In the context of the trilogy, we see that Shaun’s immaturity is mostly a problem for Shaun: he would be, at worst, a footnote in the lives of the people who love him; “yeah, I liked Shaun a lot, but I couldn’t carry him through life anymore.” Nicholas is the kind of overachiever that is useful if pointed in the right direction; juvenile code of ethics aside, he is, empirically, helping the community (within the entirely fictional framework where that’s a thing police do). If the world hadn’t changed to turn their flaws into strengths, they would still be relatively harmless. Gary is what happens when immaturity isn’t harmless, and shows us how a world built by that immaturity would look.
There is an appeal to Gary King, a wish fulfillment. Letting your id fully off the leash because you no longer care what anybody thinks - it’s why some people drink, and it’s why some people would like to drink with Gary. But if that’s not just your Friday night, not just your twenties, but that’s your life? There is a destination at the end of that road, and it’s Gary doing something truly ugly. And we see that ugly thing the way Gary sees it: as awesome. But then you see the reality: the Monday morning after the Friday night. We went out with Gary and he did something terrible.
And I’m not telling you to hate Gary for it; I’m not saying Gary can’t be forgiven. In fact, seeing it for what it is is the only way Gary could be forgiven, because, if he “grew up and took responsibility,” there’s nothing to forgive.

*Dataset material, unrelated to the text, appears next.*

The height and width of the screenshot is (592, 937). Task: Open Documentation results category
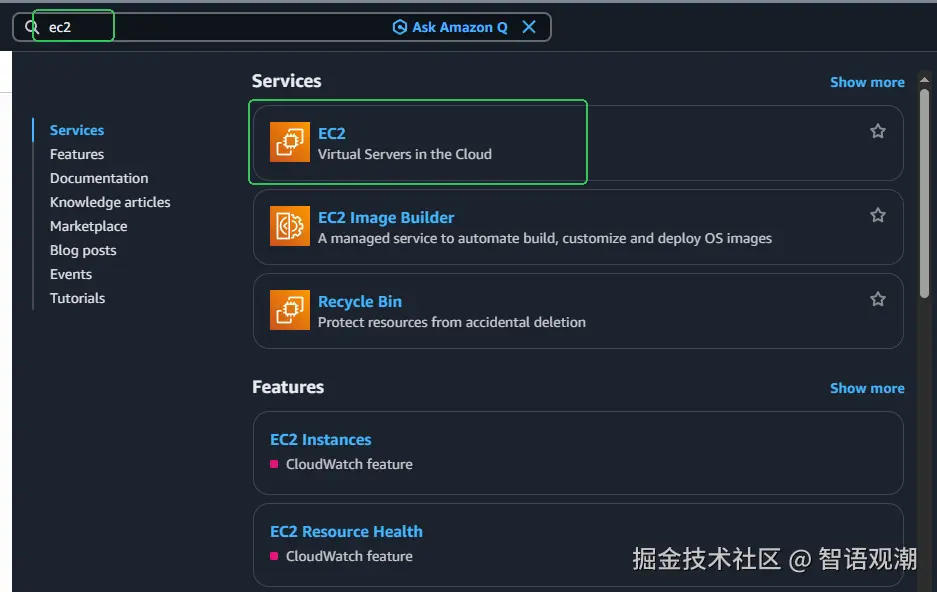[x=99, y=178]
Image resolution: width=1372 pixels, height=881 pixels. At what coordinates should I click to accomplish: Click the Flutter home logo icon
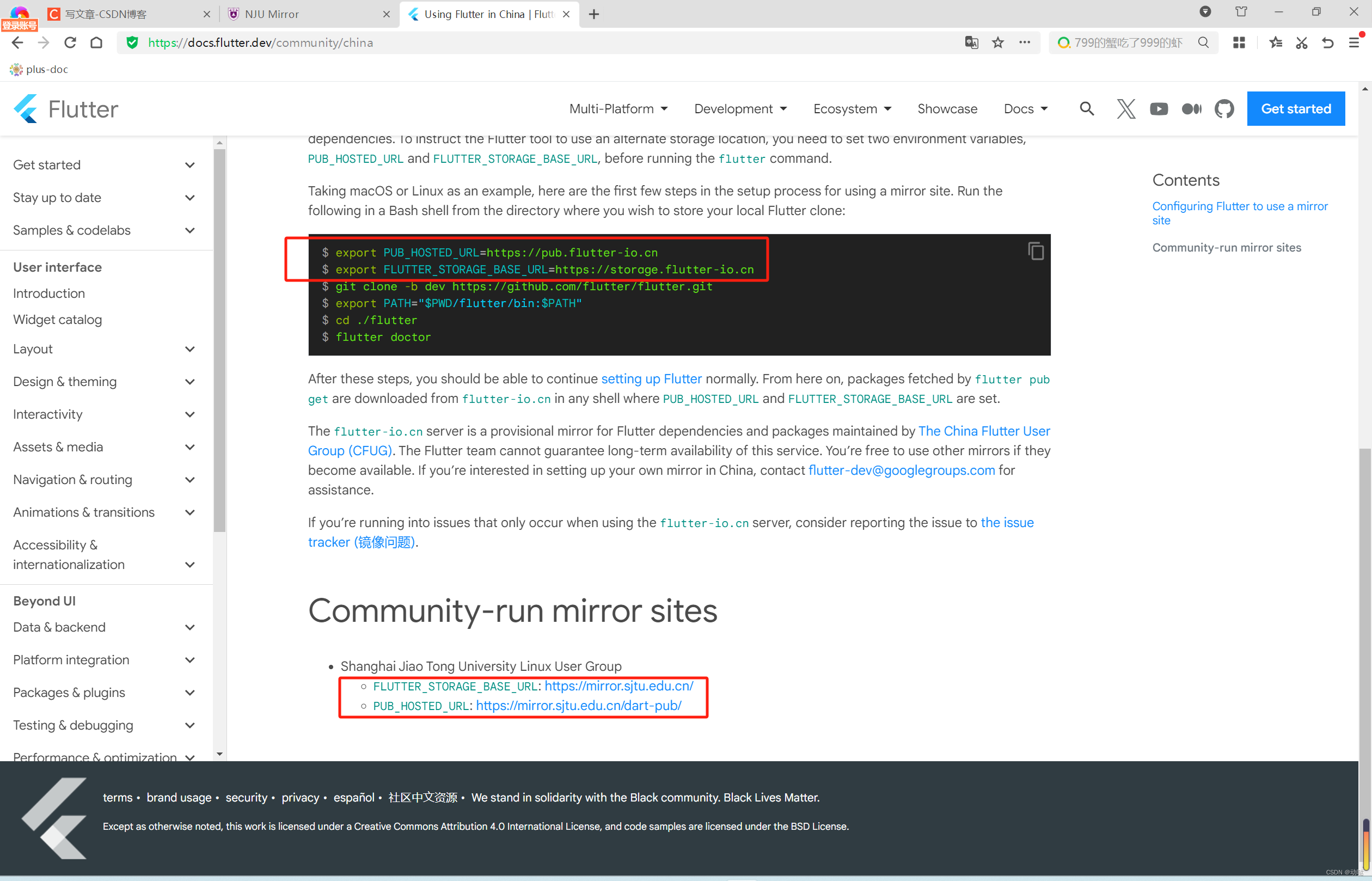pyautogui.click(x=28, y=109)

I think this is the only way the trilogy could have ended. I mean, you make stories about boys who get older and older and don’t grow up, it eventually becomes a problem. There’s only two ways to resolve it: you either end with a guy actually sorting his shit out, or you go for broke and show what happens if he doesn’t. And I think some of us boys saw that and said, “no, noooo, they did grow up! all three of them!” rather than say, “haha! hahaaa! ……………shit.”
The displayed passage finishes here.